"Los tambores del tiempo" en Estado Crítico

Wilfred Owen era un joven profesor de inglés en Burdeos con tendencia a la poesía romántica, al retraimiento y a una inconcreta homosexualidad, cuando estalló la Gran Guerra. La vida le parecía un bien demasiado valioso como para arriesgarla en un campo de batalla. Entonces sus familiares le escribieron contándole que todos sus compañeros de generación estaban marchando al ejército y, en octubre de 1915, regresó a Inglaterra y se alistó como voluntario para luchar por el honor de su patria. Los reproches de su madre dejaban caer que, mientras él estaba instalado tranquilamente en Francia, los demás sufrían y morían por su país. Los dirigentes les hacían creer que peleaban por algo honorable, recalcaban su superioridad, señalaban las naciones que había que odiar con denuedo. Y la gente les hizo caso. Los padres repetían: “Muerte antes que deshonor, así es un hombre”. Owen entró en el cuerpo de los Artists’ Rifles, se formó en el Quinto Regimiento de Manchester y, cuando le llegó la hora de marchar al frente, ya había alcanzado el grado de teniente. Hasta ese momento no había publicado ningún libro. Sus versos no denotaban una originalidad especial ni una técnica digna de alabanza. La guerra, sin embargo, lo cambiaría todo. Tanto su concepción del mundo como de la poesía.  

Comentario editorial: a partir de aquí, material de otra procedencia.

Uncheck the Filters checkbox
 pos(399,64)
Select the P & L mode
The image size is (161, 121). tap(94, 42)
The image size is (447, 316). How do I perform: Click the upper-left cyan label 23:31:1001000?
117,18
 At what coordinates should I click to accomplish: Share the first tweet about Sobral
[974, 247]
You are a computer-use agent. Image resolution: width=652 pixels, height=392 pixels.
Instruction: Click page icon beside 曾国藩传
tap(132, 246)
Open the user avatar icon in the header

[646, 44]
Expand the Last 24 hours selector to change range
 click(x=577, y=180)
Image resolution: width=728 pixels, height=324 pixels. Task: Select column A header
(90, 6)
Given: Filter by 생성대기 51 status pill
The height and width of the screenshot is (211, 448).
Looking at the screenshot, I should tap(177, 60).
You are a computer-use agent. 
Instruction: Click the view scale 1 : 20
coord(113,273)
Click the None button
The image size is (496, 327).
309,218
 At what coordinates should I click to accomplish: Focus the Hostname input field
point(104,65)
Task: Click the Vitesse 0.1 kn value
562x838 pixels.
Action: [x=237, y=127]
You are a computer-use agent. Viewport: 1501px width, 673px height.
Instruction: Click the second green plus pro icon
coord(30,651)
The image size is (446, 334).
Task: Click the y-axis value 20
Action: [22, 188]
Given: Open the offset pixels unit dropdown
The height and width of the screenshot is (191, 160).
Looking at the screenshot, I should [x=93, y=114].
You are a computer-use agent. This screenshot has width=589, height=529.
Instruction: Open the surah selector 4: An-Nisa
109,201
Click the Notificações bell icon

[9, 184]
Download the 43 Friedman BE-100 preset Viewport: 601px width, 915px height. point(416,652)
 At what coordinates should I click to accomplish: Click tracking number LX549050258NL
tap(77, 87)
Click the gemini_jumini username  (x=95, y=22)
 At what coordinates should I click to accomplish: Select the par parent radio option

Influido en su primera juventud por la palabra religiosa, Tennyson y Keats, su mirada dio un giro de ciento ochenta grados después de experimentar la crudeza de la vida en las trincheras —que Carles Llorach-Freixes describe con minuciosidad en su introducción—, y de conocer a Siegfried Sassoon tras sufrir en 1917 una neurosis de guerra que le tuvo ingresado en el Hospital Craiglockhart de Edimburgo durante algo más de un año. De ese periodo datan sus Poemas de guerra, de los que en 2011 Acantilado publicó una estupenda selección y que ahora la editorial Funambulista presenta de forma más completa, y que a Owen no sólo le sirvieron como terapia para exorcizar su ‘shell shock’, sino que se convirtieron de por sí en una obra originalísima por reflejar con precisión, y de modo fidedigno, las heridas del cuerpo, la mente y el alma de aquellos jóvenes que fueron conducidos al matadero. El mundo que describe Wilfred Owen es el de la famosa novela de Remarque, el de las memorias de Robert Graves, el de los cuadros de George Grosz y Otto Dix, el de las aventuras del buen soldado Švejk o el inolvidable Septimus de La señora Dalloway, con las cornetas del segundo movimiento de la Sinfonía Pastoral de Vaughan Williams de fondo.